By Ella Angell
Today our social media pages are flooded with ‘Victoria’s Secret’ bodies that influence the way we see ourselves and influence the body shape we aspire to have. However, as of recent years there has been increasing numbers of women who are trying to portray a more ‘normal’ view on body types that exist and exemplify how we should treat ourselves. This is known as the body positivity movement.
Body shaming has been a huge element of what people face whether they are a social media influencer, or even someone who is serving you at the cash register. In the 1960s Lew Louderback started a movement to end fat-shaming. He published an essay titled “More people should be fat” which critiqued the way people with a bigger build was treated within America. Within his essay he promoted for the appearance of larger ladies to cover more magazine articles.

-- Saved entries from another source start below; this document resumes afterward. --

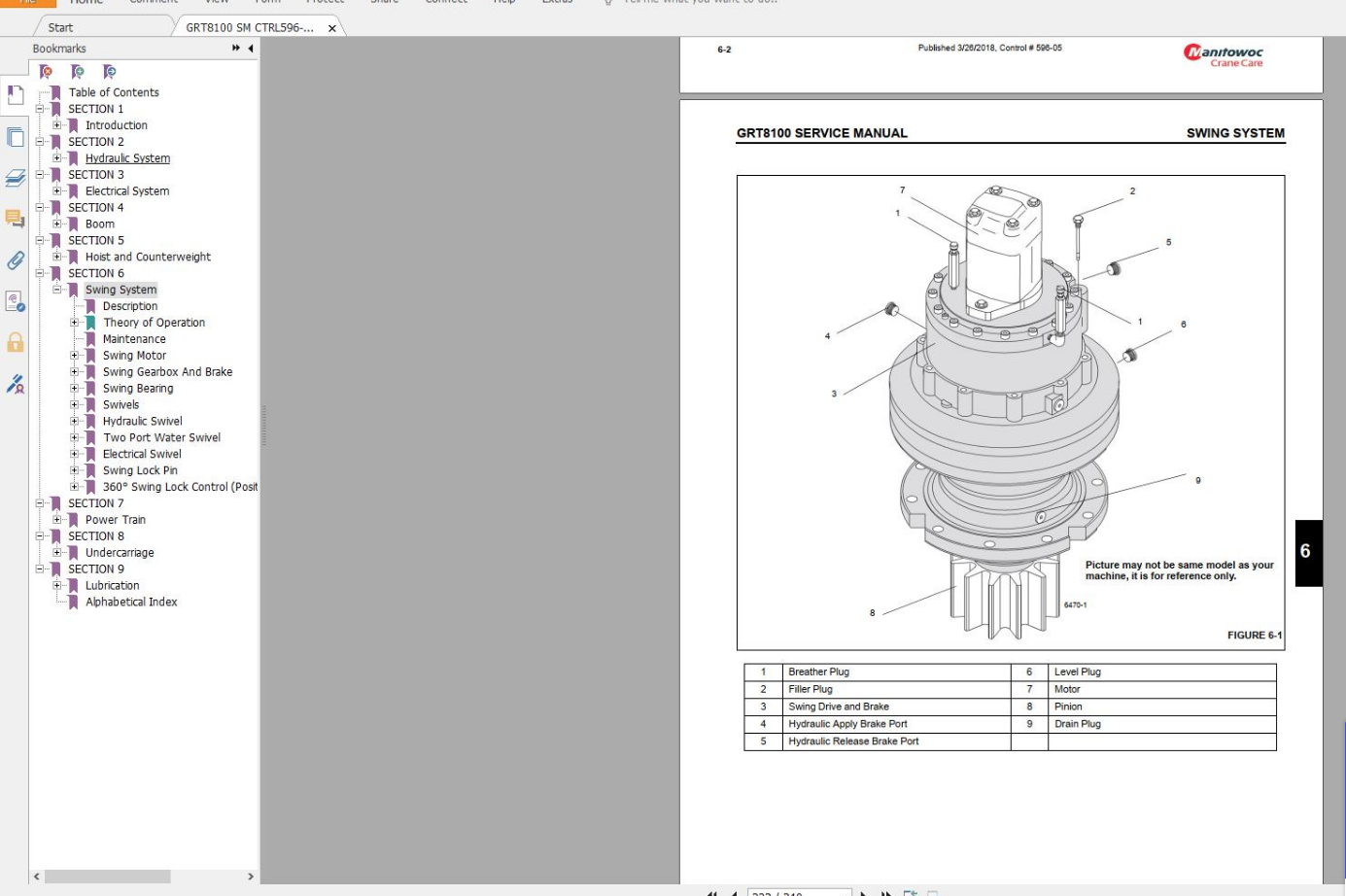Select the Swing Lock Pin bookmark
Screen dimensions: 1346x896
(x=140, y=470)
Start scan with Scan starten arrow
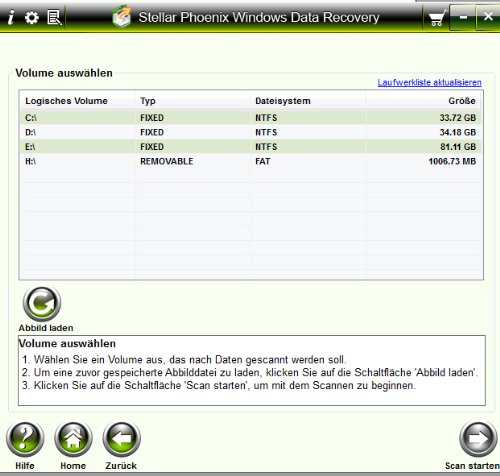Viewport: 500px width, 476px height. tap(478, 438)
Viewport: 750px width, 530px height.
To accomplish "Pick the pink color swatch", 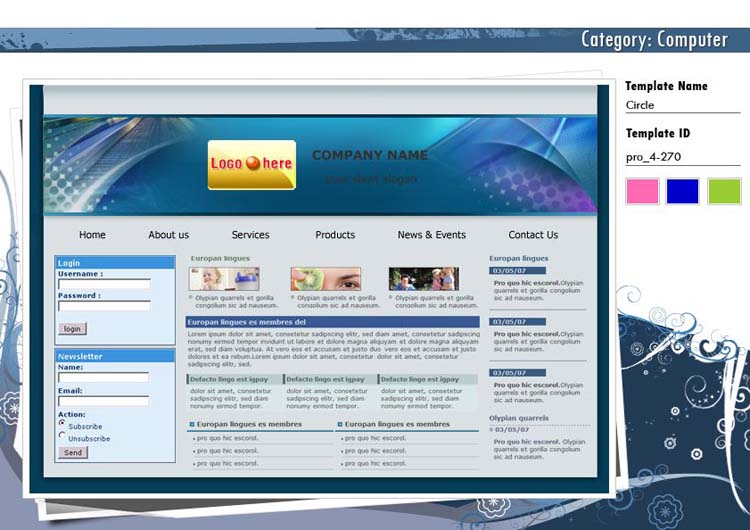I will [x=642, y=191].
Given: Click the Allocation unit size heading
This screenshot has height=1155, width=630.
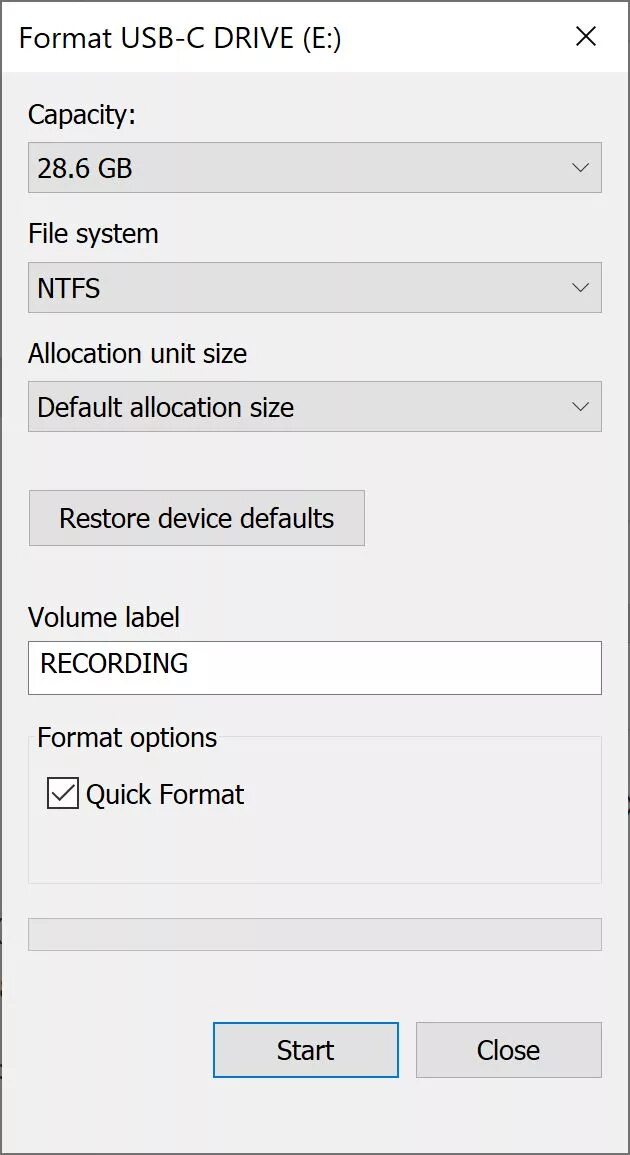Looking at the screenshot, I should click(137, 354).
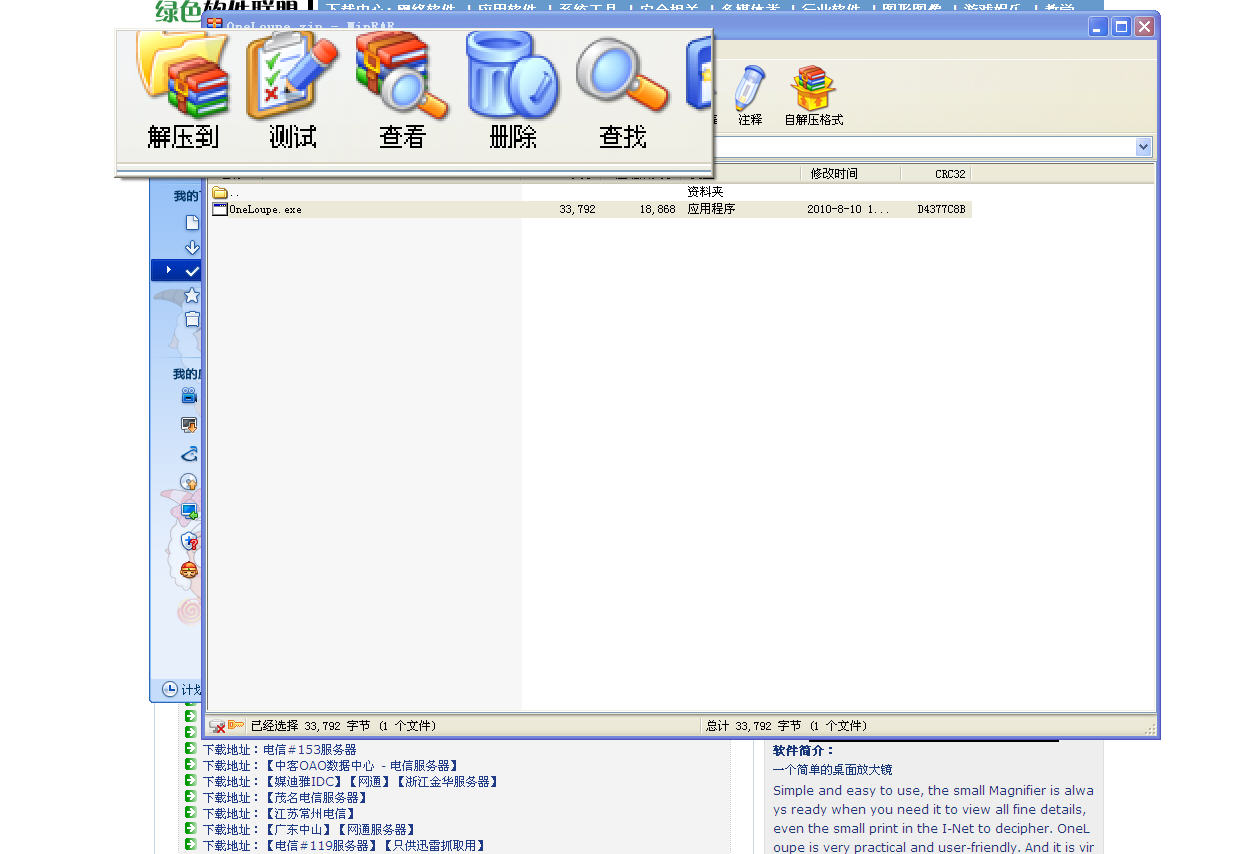Click the screen-capture icon in the left sidebar
1259x854 pixels.
(x=189, y=424)
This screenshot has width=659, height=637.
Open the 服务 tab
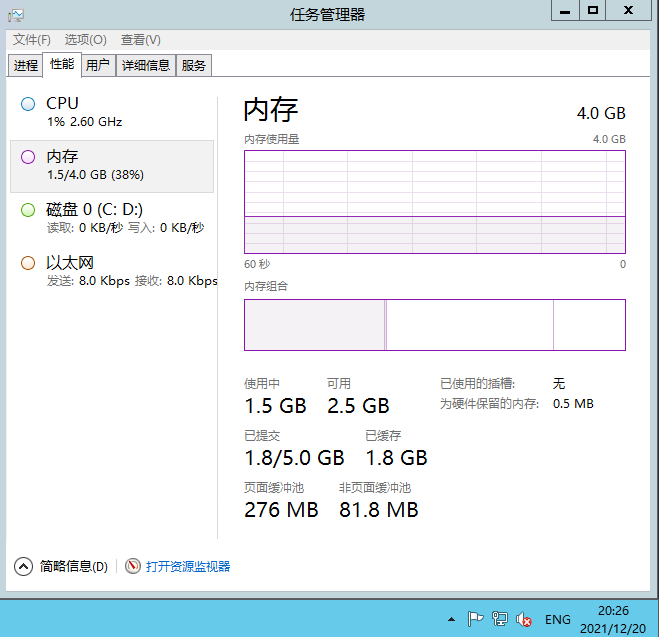pyautogui.click(x=194, y=66)
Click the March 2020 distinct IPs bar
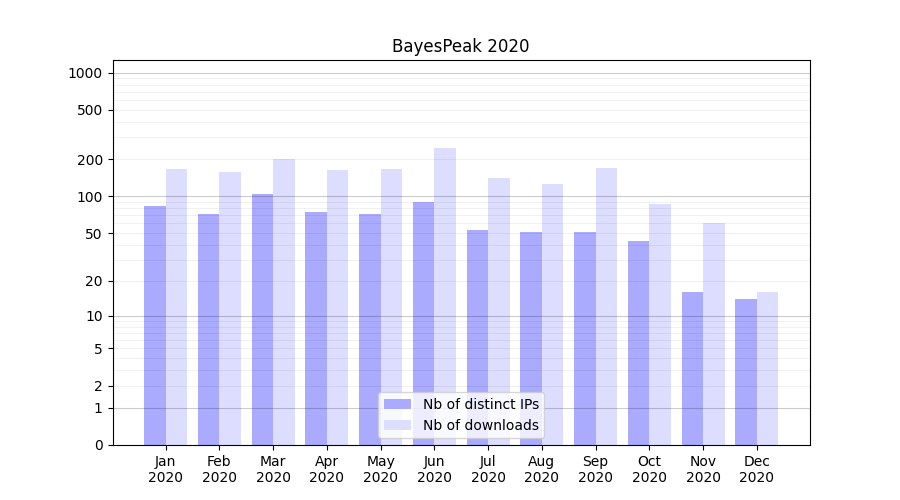This screenshot has width=900, height=500. [262, 319]
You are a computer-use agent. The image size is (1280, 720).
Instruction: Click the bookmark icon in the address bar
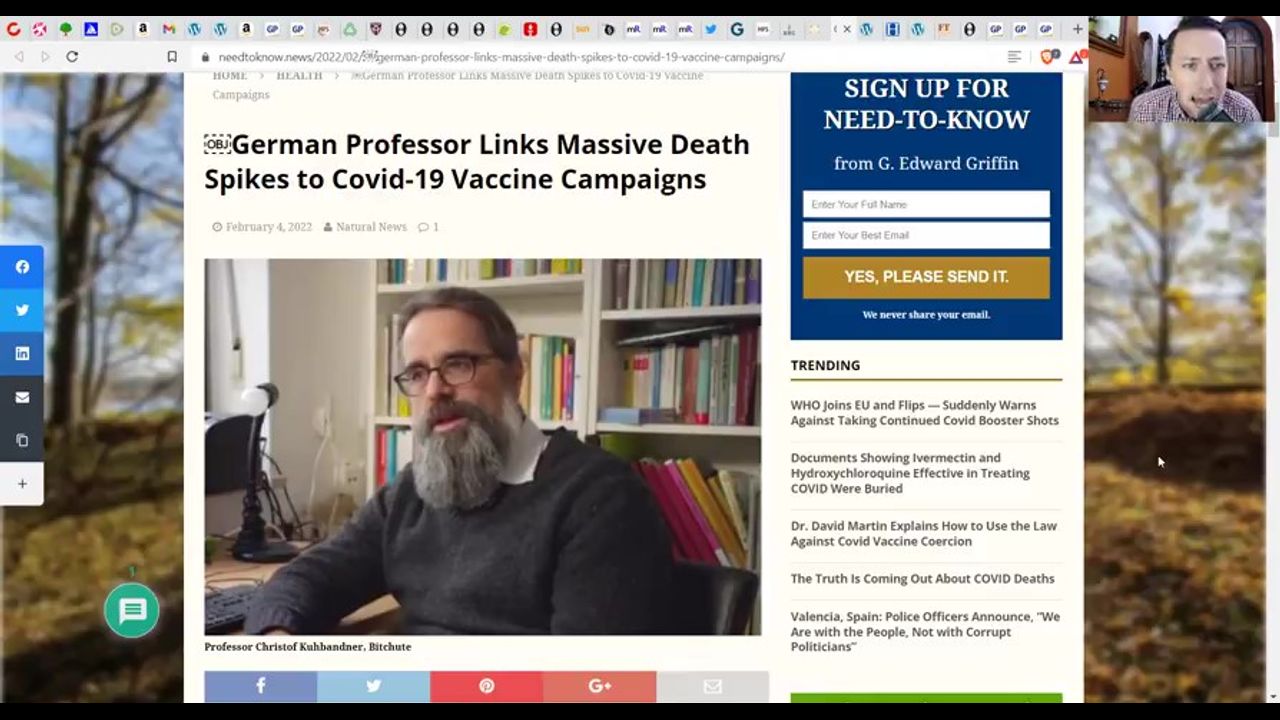click(172, 57)
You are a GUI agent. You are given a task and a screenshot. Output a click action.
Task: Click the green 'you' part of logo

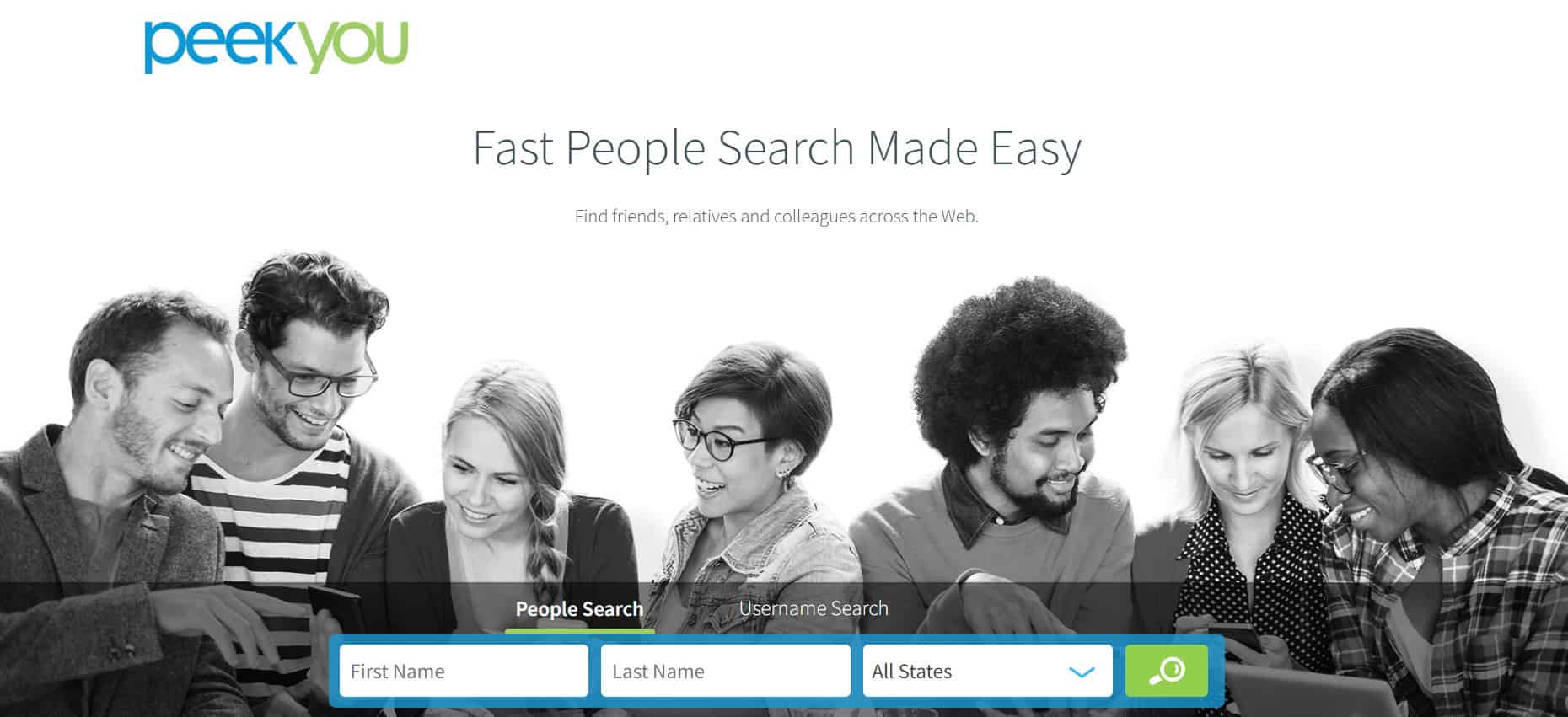point(354,45)
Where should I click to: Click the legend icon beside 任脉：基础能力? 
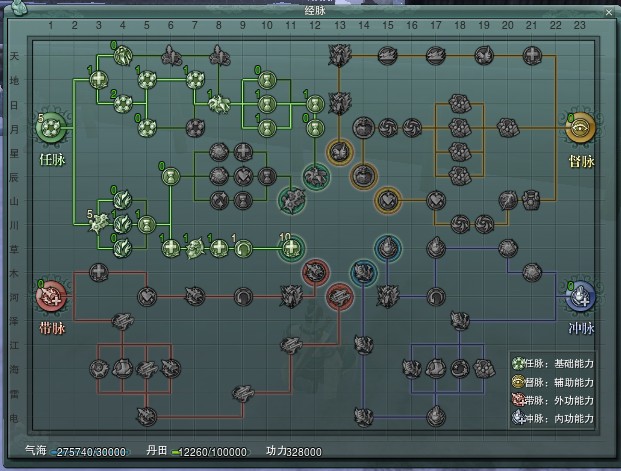tap(516, 363)
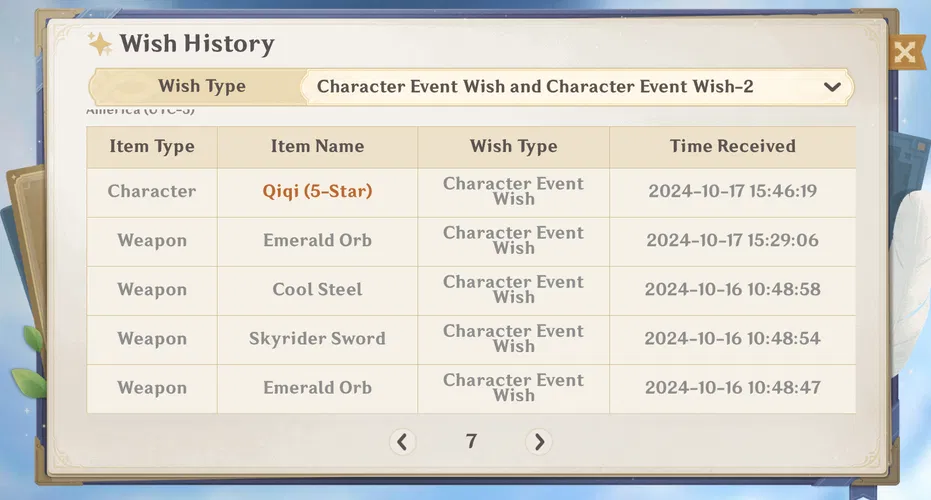The width and height of the screenshot is (931, 500).
Task: Click the Wish Type label
Action: pyautogui.click(x=201, y=86)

From Louderbacks essay the National Association to Advance Fat Acceptance was created. They educated people on what overweight was and criticised doctors labelling patients. They also made health not decided on a number on the scale but on your vital signs such as blood pressure, heart rate and other things like exercise and diet.
Actors in the 1980/1990s created ‘The Body Positive’ organisation- founded in 1996 by Connie Sobczak and Elizabeth Scott. Its mission has been to make a better world for women and to encourage them to live away from body standards created on media sets.
From the blow up of the internet body positivity movement has been an increasing attitude of loving who you are. This attitude has continued to grow after the recent end of the Victoria's Secret Fashion Show, and will continue to become mainstream as the expectations of how people should look become more inclusive and realistic.